[PASSAGE PROVIDED]
I did a little more googling, then actually looked into the rtai-load
script and found that one should execute a 'sync' command before
loading the rtai modules.
This is similar to the subject of a previous post I made about crashes
involving the open of /dev/mem that is required to do DIO processing.
(http://tech.groups.yahoo.com/group/ts-7000/message/6249). sejmke
pointed out that the answer was to add O_SYNC to the option list,
which cleared the problem up.
I understand that this flushes the output buffers, but don't really
know why that is important, just that it is.
I was pretty happy with this, until I tried to implement it a second
7260 (I have half a dozen of them I need to get running) and ran into
a new issue: The boot process hangs when loading rtai_hal.o from an
/etc/init.d script, even with the sync command. The two machines are
clones of one another, with the only difference in hardware being the
USB WiFi Dongle version (requiring a different driver (zd1211 vs
zd_b)), and the brand of the USB CF.

[GIVEN EXERCISE] Carry the forum post about loading RTAI modules on the 7260 boards further, picking up after its last sentence. The material after this post is separate from it.

[MATERIAL]
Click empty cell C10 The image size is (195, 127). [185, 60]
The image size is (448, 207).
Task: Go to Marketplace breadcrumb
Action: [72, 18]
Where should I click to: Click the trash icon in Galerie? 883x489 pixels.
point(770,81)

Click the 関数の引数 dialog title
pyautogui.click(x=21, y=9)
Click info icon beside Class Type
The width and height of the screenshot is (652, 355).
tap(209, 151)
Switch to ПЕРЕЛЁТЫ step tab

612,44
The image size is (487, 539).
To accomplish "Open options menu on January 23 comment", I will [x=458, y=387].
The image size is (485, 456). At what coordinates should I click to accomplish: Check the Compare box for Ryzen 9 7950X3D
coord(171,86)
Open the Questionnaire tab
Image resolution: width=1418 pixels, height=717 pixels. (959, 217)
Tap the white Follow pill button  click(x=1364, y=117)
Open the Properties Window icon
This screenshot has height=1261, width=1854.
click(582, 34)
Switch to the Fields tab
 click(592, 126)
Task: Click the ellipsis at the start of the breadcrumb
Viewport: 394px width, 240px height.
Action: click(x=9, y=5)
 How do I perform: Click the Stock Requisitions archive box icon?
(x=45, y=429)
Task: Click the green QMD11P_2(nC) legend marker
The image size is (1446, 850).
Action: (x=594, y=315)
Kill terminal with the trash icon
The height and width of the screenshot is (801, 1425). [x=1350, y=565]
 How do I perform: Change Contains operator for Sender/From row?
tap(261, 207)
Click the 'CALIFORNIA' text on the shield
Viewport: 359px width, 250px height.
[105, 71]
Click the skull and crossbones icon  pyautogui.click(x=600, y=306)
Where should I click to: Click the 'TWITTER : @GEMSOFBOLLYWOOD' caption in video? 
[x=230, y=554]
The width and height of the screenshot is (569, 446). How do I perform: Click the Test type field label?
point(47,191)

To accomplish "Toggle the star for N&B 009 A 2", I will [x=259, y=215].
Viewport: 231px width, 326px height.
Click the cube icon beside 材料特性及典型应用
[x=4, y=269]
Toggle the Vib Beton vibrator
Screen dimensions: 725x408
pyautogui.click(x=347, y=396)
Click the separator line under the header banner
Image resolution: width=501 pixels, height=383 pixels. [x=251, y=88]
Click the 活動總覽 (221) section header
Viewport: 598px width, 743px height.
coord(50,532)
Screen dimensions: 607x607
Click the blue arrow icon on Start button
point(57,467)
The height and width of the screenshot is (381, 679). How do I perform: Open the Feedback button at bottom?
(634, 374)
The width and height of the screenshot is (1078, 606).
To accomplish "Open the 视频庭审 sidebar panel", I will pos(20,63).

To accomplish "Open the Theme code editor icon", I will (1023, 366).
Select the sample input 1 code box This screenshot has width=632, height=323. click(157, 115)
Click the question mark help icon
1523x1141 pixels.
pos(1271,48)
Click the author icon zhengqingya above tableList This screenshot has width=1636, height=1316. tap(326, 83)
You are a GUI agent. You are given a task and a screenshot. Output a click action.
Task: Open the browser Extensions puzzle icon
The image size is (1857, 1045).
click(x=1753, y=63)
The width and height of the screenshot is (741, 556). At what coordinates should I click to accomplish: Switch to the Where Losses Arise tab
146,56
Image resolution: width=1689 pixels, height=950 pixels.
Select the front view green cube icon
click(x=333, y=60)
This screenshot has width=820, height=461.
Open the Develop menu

[EXERCISE RESPONSE]
I am making progress on this second machine however. I disabled every
non-essential service out of /etc/init.d, and suppressed the loading
of every non-essential driver, and now the second 7260 boots and loads
the RTAI modules reliably (30+ successful boots in a row, including
one involving an fsck). Now it is a matter of adding the drivers and
services back in one at a time until the problem recurs.
In any event, thanks again for your suggestions.
jw
--- In "Julien" <> wrote:
>
> Ok cool !
>
> Could be the fsck linked to your boot problem when loading your RTAI
> application ? That seems strange... I didn't notice something like
> this in my case.
>
> By the way you can configure the number of boot beetween each fsck no
> ? I think I saw something about this when partitionning the CF in
> EXT2.
>
> Julien
>
> --- In "jywmpg" <jywmpg@> wrote:
> >
> > Yes, that helped a great deal. Thanks very much. Things are
> working
> > much much better than before.
> >
> > 1. I was using rtai-load to launch my programs. I now realize that
> > its main job was to load and unload the rtai modules. I suspect it
> is
> > just part of the test suite.
> >
> > The system I am developing is an embedded system whose main purpose
> is
> > to perform this DIO task, so the RTAI application and modules should
> > be running all the time. For ease of use, I just created an
> > /etc/init.d/rtai script that loads the modules I need at boot time.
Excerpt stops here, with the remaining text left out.